# [Requirement]
Reproduce the entries shown below only from the line with "The image size is (1366, 721)." down to the line with "Given: Open the site structure hierarchy icon", keeping both end lines and copying each one exactly.

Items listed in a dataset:
---+---
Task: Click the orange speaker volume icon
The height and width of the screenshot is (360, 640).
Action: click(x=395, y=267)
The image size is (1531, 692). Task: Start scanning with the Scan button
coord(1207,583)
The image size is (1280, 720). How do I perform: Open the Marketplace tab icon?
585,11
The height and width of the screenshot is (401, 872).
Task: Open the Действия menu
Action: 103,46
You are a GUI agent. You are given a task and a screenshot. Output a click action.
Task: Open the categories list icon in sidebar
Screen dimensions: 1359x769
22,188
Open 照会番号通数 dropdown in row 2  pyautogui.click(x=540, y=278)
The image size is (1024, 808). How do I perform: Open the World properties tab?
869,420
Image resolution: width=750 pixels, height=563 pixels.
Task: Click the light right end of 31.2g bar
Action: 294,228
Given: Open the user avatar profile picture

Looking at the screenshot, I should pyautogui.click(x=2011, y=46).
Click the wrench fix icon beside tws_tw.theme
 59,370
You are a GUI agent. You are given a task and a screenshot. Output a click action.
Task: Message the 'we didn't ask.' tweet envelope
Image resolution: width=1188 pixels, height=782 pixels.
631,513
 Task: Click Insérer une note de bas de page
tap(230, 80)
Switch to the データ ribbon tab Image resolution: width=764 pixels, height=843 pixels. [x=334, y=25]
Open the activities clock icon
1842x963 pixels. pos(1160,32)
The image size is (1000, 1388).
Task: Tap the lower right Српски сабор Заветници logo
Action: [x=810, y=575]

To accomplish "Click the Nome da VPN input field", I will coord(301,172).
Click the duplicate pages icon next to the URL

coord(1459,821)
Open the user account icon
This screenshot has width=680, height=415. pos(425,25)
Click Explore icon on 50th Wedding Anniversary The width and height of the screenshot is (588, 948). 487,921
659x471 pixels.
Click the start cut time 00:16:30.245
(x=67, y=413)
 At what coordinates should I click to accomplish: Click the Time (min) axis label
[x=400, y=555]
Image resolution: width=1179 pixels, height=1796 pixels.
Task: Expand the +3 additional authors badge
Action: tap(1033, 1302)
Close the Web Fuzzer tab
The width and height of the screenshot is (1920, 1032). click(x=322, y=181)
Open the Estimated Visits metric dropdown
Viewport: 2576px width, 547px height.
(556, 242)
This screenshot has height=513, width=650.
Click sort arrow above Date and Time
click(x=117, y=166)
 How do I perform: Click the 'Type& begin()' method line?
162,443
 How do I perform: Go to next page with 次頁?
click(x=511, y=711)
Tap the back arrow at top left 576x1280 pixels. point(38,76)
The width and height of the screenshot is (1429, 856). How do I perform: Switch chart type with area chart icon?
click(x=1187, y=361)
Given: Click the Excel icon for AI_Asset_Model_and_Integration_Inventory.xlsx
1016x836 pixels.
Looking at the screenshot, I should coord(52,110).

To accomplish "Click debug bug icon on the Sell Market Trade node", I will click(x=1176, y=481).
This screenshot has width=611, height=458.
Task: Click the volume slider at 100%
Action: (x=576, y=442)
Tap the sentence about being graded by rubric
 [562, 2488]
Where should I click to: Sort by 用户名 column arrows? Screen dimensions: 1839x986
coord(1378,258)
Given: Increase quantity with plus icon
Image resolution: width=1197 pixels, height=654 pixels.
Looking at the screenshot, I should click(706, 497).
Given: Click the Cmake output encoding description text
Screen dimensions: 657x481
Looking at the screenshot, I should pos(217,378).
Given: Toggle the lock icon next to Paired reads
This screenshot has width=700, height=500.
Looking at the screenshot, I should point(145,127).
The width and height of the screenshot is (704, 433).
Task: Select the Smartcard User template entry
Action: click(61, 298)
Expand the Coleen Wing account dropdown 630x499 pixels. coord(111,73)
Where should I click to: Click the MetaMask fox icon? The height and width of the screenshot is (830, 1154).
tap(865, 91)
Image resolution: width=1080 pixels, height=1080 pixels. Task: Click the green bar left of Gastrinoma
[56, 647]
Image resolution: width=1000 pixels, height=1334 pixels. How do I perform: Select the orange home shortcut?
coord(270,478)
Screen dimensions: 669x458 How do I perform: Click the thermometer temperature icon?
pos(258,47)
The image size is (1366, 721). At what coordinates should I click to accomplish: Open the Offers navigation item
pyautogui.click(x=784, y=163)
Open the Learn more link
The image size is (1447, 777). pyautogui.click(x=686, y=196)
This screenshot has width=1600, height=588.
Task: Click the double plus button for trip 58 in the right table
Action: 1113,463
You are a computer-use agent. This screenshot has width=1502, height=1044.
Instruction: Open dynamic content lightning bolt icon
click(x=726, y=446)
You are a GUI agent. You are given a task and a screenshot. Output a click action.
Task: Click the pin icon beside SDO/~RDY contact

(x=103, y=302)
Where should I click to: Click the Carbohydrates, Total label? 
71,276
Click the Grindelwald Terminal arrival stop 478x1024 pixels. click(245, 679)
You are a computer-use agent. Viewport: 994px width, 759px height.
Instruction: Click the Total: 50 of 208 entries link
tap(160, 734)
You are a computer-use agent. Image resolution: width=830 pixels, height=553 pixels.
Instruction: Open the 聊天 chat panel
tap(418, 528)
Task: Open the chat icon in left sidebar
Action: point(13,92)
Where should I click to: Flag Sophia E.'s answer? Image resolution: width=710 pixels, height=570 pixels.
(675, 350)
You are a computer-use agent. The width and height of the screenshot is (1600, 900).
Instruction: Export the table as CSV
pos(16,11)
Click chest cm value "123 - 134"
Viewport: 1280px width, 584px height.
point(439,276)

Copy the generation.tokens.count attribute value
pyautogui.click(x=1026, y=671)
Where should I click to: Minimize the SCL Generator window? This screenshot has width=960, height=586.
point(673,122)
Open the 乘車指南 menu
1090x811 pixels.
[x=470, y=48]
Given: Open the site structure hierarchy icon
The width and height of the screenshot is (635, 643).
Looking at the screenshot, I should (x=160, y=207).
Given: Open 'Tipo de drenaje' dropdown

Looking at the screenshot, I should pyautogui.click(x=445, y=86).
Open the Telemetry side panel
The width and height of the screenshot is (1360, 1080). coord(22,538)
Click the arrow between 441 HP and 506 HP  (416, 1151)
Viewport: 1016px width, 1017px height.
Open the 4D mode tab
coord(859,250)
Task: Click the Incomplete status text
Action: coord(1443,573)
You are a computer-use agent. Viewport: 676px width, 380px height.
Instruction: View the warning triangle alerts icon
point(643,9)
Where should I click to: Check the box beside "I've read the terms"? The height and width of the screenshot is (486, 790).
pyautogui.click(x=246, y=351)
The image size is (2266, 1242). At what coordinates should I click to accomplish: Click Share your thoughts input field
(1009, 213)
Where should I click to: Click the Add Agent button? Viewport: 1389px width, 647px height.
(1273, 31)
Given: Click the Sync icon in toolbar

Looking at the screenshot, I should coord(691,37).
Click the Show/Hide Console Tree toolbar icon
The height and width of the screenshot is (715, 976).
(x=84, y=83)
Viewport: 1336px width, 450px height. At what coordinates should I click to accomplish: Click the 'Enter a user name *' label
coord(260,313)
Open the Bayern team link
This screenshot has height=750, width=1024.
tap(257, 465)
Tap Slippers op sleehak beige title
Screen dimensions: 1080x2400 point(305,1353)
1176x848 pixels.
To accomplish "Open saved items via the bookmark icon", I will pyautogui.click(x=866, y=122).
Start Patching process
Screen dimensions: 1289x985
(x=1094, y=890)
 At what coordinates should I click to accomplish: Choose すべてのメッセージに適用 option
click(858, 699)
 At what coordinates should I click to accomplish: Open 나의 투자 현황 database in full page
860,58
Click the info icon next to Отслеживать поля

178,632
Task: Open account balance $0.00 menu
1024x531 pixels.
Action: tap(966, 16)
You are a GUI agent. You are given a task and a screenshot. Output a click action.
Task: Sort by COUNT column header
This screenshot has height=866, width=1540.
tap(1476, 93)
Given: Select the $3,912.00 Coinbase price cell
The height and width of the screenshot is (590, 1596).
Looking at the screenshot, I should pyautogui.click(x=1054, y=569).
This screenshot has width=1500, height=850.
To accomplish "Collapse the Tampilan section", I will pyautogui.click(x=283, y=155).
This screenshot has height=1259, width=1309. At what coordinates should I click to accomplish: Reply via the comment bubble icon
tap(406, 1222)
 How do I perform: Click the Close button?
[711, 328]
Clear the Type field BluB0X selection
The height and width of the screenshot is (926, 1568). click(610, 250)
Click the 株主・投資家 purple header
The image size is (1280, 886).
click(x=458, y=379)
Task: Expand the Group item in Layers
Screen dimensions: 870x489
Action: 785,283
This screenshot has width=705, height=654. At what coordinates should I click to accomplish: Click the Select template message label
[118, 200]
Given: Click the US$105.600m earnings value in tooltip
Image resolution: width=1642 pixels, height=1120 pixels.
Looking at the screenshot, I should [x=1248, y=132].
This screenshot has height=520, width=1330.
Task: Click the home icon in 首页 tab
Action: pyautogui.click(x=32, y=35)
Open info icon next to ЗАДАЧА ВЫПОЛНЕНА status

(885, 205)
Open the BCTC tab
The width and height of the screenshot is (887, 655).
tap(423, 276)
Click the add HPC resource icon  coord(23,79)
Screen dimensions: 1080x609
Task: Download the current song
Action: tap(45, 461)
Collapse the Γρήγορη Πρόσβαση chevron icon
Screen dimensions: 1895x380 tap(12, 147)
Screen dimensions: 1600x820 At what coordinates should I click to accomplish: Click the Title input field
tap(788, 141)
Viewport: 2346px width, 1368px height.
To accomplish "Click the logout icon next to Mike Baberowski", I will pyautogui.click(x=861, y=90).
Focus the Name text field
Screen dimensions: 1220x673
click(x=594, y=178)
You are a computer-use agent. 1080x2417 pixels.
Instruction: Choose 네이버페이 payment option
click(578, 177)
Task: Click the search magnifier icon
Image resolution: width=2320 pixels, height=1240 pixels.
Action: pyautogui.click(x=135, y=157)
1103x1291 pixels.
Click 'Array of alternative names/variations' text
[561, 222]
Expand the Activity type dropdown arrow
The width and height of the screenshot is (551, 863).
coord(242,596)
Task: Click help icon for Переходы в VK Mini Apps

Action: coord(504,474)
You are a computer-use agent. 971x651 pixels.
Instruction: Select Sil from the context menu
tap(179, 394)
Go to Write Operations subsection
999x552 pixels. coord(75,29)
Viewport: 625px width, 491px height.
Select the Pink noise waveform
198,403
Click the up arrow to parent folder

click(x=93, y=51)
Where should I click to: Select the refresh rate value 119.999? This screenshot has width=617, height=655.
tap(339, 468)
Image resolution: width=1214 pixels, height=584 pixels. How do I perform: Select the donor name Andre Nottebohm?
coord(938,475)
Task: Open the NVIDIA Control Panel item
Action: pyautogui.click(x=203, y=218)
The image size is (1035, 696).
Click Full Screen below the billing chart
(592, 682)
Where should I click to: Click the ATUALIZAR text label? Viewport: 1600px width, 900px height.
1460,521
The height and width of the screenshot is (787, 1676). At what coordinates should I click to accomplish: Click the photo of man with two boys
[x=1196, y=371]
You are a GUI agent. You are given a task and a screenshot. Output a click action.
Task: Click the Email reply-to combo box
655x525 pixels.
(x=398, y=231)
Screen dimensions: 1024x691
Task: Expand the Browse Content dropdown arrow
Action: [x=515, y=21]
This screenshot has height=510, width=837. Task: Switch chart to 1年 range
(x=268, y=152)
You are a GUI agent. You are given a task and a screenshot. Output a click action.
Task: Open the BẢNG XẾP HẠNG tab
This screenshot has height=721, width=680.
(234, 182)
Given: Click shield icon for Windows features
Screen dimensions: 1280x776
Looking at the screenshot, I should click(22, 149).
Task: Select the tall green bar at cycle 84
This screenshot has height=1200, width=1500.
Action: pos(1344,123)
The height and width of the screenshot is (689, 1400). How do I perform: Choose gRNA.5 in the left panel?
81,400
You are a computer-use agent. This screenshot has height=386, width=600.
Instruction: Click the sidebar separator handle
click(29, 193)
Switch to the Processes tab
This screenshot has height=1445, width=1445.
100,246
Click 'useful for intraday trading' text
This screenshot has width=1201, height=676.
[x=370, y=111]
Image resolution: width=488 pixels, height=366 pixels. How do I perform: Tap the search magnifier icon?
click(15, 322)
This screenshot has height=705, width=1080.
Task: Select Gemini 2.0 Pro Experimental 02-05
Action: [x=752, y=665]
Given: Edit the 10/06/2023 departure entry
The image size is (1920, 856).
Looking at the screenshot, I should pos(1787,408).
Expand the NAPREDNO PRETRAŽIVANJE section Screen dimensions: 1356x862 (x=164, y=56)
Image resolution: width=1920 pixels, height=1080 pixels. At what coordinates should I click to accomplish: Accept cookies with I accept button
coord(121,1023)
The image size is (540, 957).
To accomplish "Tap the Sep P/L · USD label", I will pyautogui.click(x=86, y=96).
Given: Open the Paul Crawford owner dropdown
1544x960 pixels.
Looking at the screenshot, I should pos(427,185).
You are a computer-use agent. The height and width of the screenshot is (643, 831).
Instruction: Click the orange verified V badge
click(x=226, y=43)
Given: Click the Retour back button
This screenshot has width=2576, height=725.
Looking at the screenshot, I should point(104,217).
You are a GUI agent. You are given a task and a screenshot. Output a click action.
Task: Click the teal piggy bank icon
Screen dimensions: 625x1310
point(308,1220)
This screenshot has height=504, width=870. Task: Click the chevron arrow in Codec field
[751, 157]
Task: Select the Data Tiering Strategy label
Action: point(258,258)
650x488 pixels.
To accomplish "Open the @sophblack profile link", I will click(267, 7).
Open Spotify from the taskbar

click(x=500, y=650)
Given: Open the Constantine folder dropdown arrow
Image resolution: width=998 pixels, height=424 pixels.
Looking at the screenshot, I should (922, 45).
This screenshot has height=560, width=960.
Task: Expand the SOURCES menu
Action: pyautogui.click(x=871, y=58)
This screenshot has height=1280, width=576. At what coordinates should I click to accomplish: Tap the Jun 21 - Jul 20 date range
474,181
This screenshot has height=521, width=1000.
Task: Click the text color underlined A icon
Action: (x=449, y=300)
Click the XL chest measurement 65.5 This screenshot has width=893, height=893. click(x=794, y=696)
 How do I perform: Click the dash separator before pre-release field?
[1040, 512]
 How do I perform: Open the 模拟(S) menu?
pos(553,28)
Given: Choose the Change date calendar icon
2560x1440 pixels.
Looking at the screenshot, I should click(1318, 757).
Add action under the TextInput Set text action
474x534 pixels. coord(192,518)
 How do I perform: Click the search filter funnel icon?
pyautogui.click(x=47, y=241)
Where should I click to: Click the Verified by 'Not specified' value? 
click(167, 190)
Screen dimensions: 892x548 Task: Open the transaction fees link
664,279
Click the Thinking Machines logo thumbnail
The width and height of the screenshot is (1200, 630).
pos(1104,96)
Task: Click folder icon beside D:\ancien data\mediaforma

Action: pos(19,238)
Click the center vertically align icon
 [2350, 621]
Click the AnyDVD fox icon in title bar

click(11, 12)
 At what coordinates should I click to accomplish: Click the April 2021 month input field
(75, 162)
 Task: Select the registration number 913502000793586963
---+---
# [Solved exercise]
The image size is (1366, 721). At what coordinates should I click to accomplish: Open the Offers navigation item
pyautogui.click(x=784, y=163)
Open the Learn more link
The image size is (1447, 777). pyautogui.click(x=686, y=196)
This screenshot has width=1600, height=588.
Task: Click the double plus button for trip 58 in the right table
Action: 1113,463
You are a computer-use agent. This screenshot has width=1502, height=1044.
Instruction: Open dynamic content lightning bolt icon
click(x=726, y=446)
You are a GUI agent. You are given a task and a screenshot. Output a click action.
Task: Click the pin icon beside SDO/~RDY contact

(x=103, y=302)
Where should I click to: Click the Carbohydrates, Total label? 
71,276
Click the Grindelwald Terminal arrival stop 478x1024 pixels. click(245, 679)
You are a computer-use agent. Viewport: 994px width, 759px height.
Instruction: Click the Total: 50 of 208 entries link
tap(160, 734)
You are a computer-use agent. Image resolution: width=830 pixels, height=553 pixels.
Instruction: Open the 聊天 chat panel
tap(418, 528)
Task: Open the chat icon in left sidebar
Action: point(13,92)
Where should I click to: Flag Sophia E.'s answer? Image resolution: width=710 pixels, height=570 pixels.
(675, 350)
You are a computer-use agent. The width and height of the screenshot is (1600, 900).
Instruction: Export the table as CSV
pos(16,11)
Click chest cm value "123 - 134"
Viewport: 1280px width, 584px height.
point(439,276)

Copy the generation.tokens.count attribute value
pyautogui.click(x=1026, y=671)
Where should I click to: Minimize the SCL Generator window? This screenshot has width=960, height=586.
point(673,122)
Open the 乘車指南 menu
1090x811 pixels.
[x=470, y=48]
Given: Open the site structure hierarchy icon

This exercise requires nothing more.